In the last year, Greeneville City Schools have fully embraced the Digital Transformation initiative, buying and deploying new computers for almost all the system’s students.

In early 2016, more than 1,100 new computers were assigned to city students in grades 3-8 after city school board members signed off on the purchases in late 2015. Later, in the fall, hundreds more were bought to expand the 1:1 student/device ratio to grades 2-12.

State funds to prepare school systems for new, required online standardized assessments, textbook funds and donations made possible by the Greeneville City Schools Education Foundation’s Reach4IT fundraising initiative provided for the purchases.

“This is an example of what can be accomplished in a community when people work together,” said Greeneville City Director of Schools Dr. Jeff Moorhouse when the new systems were being assigned to students during an event at Tusculum View Elementary School. “We want to express thanks to the individuals and businesses in the community for making this happen. There is a responsibility we feel as an education system to make this transform teaching and learning in our schools.”

So far, that transformation appears to be taking place.

Students aren’t just using educational software on the new machines. They have their own individual Microsoft Office accounts, complete with cloud storage, email, all the standard office software like word processing, spreadsheets and more.

All of that tech supports “personalized learning” efforts throughout the school system — an increasingly emphasized concept in the field of education. With their own computers, software and accounts, students are able to monitor their own custom-tailored learning goals, get quick access to help when doing lessons and collaborate and submit assignments online.

At a special event in the spring, dubbed the Digital Transformation Expo, students took the lead in showing off the classroom technology they use every day — everything from computers to circuit boards, a robot, a drone and more.

“Cool” and “awesome” seemed to be the words of the day for kids and adults alike as the crowd worked its way around different stations checking out the new era of classroom tools.

“Wouldn’t it have been awesome to go to school with technology like this?” Moorhouse asked at the event. “The students of Greeneville City Schools never cease to amaze. They are challenging us to raise the bar in new and relevant ways.”

GCS Assistant Director of Schools and Chief Technology Officer Beverly Miller said the showcase was a way to demonstrate how comfortable students and teachers have become with new approaches to learning.

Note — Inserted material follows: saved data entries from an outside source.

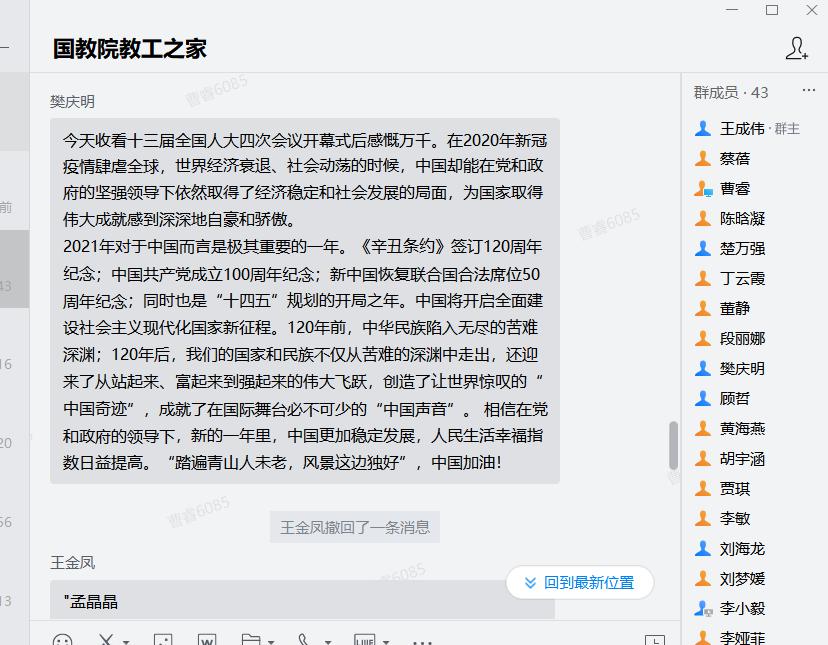
Task: Open the screenshot tool dropdown arrow
Action: click(126, 641)
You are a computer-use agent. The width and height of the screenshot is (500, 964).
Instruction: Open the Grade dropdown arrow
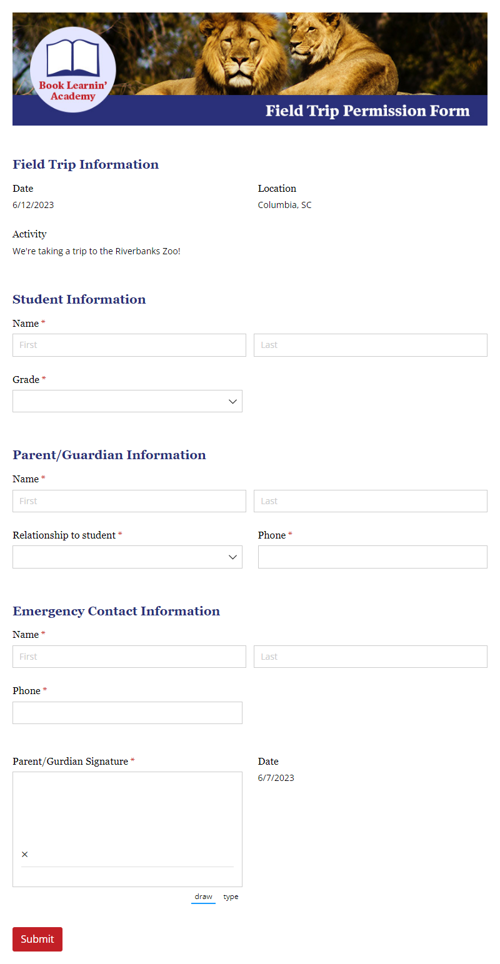point(232,401)
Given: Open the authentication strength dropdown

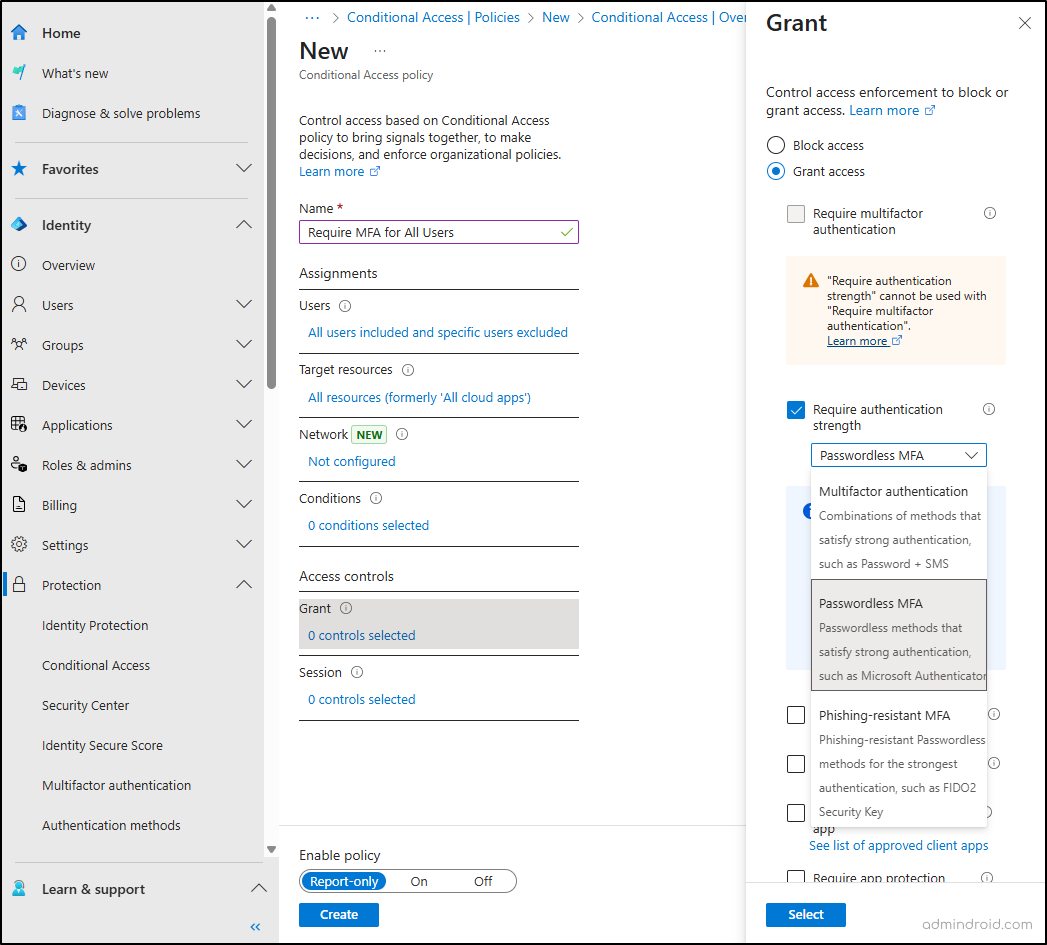Looking at the screenshot, I should click(897, 455).
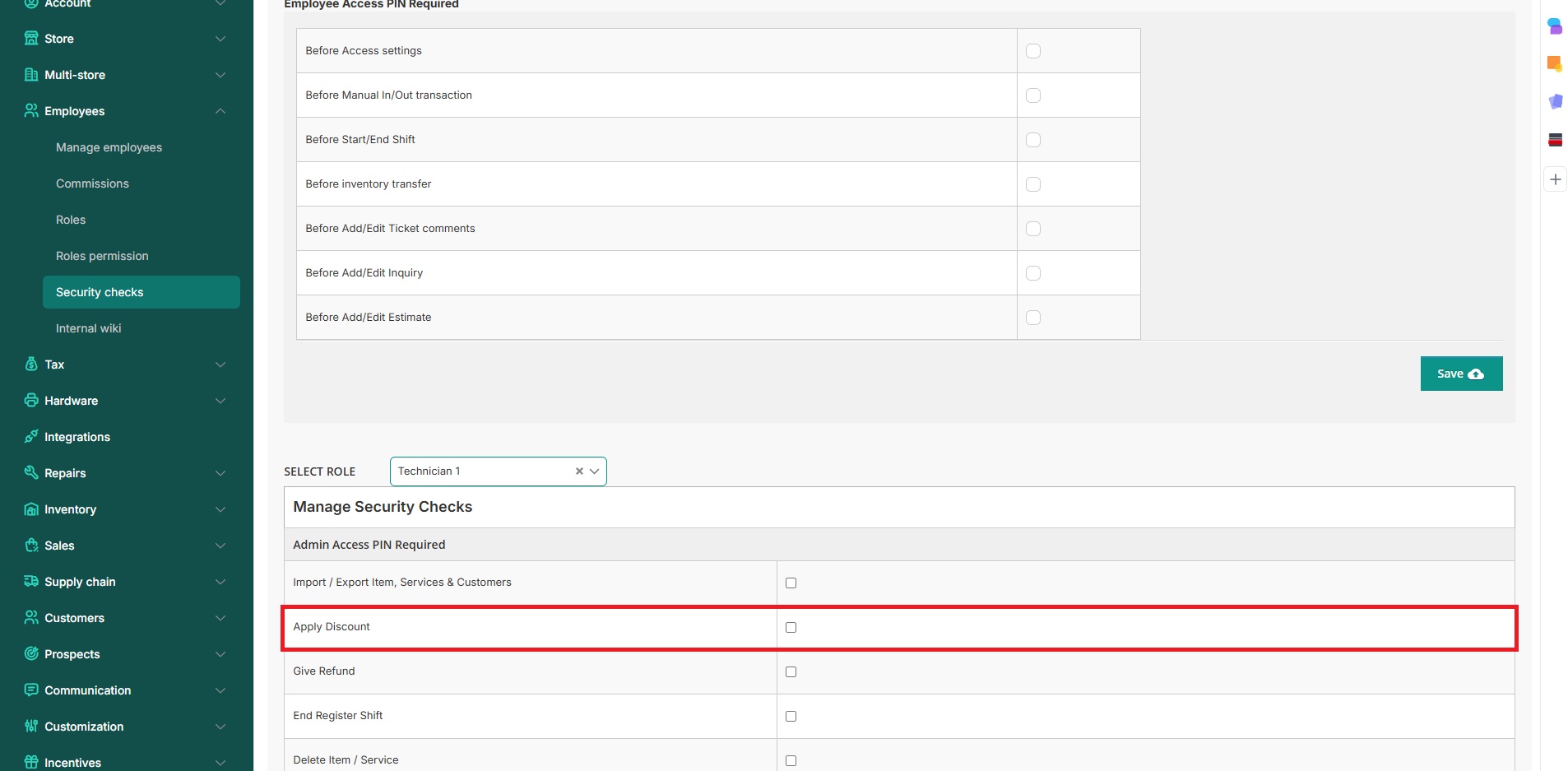Click the Tax money bag icon
1568x771 pixels.
pyautogui.click(x=31, y=365)
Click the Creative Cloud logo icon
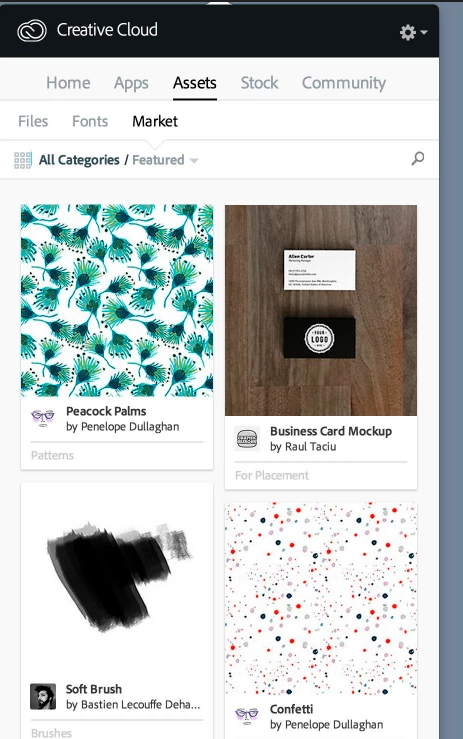This screenshot has width=463, height=739. pos(32,31)
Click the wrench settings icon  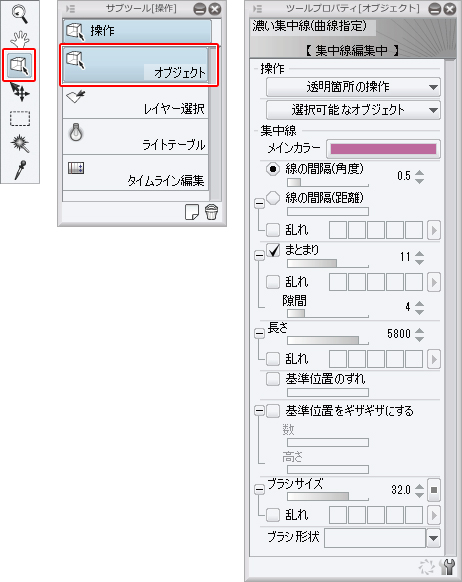[447, 567]
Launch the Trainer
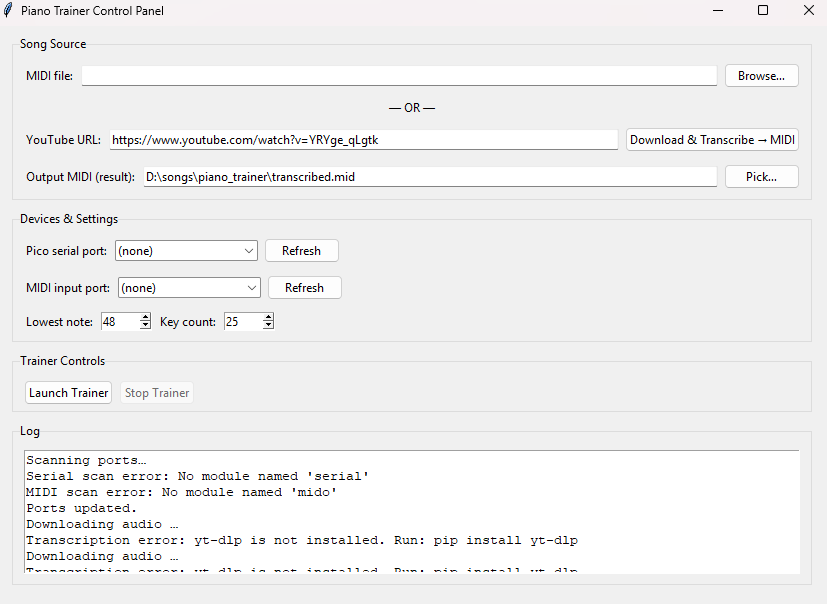The image size is (827, 604). pos(68,392)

“The Digital Transformation Expo was a wonderful opportunity for our district to showcase the group we are most proud of — our students,” she said. “It was so rewarding for educators throughout the district to be able to learn from our kids. They are so comfortable and confident when it comes to utilizing instructional technology as part of the learning process. Our teachers are to be commended for allowing them to lead the way.”

In the months that have followed, the city school system has earned national recognition for its innovative use of classroom technology.

The Center for Digital Education and the National School Boards Association listed the school system as ninth in the nation among districts with small student populations in its annual Digital School Districts Survey, recognizing “exemplary use of technology.”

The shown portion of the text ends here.